[DATA UNDER STUDY Boundary: Start]

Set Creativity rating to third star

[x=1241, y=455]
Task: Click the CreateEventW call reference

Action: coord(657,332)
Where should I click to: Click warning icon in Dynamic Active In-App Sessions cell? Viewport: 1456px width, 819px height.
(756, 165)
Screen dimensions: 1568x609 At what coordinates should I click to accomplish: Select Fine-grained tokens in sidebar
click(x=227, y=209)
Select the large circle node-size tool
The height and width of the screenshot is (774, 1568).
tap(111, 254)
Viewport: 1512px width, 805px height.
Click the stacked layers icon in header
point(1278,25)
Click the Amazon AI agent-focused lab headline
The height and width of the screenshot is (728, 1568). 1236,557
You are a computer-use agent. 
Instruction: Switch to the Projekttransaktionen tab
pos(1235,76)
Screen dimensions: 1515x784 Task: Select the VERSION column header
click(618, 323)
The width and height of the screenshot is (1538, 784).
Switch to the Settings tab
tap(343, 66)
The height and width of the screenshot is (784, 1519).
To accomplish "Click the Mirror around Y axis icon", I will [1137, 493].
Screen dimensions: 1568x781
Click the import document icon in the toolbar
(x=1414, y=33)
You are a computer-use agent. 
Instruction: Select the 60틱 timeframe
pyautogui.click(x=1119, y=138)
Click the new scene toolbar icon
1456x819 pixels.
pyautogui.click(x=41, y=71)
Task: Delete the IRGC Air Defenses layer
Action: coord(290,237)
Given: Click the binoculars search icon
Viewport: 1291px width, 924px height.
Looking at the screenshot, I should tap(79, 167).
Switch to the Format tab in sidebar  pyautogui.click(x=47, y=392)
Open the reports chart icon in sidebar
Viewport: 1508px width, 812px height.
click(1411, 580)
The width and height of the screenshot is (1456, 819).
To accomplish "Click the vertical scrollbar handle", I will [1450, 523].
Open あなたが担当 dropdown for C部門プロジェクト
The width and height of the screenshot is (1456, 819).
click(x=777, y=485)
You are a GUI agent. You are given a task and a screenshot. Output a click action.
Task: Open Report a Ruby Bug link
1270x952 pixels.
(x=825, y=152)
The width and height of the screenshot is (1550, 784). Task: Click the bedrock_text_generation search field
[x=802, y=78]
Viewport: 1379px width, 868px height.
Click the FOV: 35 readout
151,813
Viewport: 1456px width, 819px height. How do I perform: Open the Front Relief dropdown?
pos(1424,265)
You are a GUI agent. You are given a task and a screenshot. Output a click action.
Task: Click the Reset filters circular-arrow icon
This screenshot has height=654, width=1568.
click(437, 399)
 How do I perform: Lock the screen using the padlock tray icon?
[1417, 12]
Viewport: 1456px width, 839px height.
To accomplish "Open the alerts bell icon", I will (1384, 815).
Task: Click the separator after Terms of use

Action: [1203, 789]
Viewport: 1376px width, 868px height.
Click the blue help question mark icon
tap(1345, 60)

[DATA UNDER STUDY Boundary: End]

* _WORK TO COMPLETE_:
Repeat only the lines starting at the one that contains "The width and height of the screenshot is (1550, 784)." and ending at the last line above, exactly as written.

* _EXPECTED ANSWER_:
The width and height of the screenshot is (1550, 784). Task: Click the bedrock_text_generation search field
[x=802, y=78]
Viewport: 1379px width, 868px height.
Click the FOV: 35 readout
151,813
Viewport: 1456px width, 819px height. How do I perform: Open the Front Relief dropdown?
pos(1424,265)
You are a GUI agent. You are given a task and a screenshot. Output a click action.
Task: Click the Reset filters circular-arrow icon
This screenshot has height=654, width=1568.
click(437, 399)
 How do I perform: Lock the screen using the padlock tray icon?
[1417, 12]
Viewport: 1456px width, 839px height.
To accomplish "Open the alerts bell icon", I will (1384, 815).
Task: Click the separator after Terms of use

Action: [1203, 789]
Viewport: 1376px width, 868px height.
Click the blue help question mark icon
tap(1345, 60)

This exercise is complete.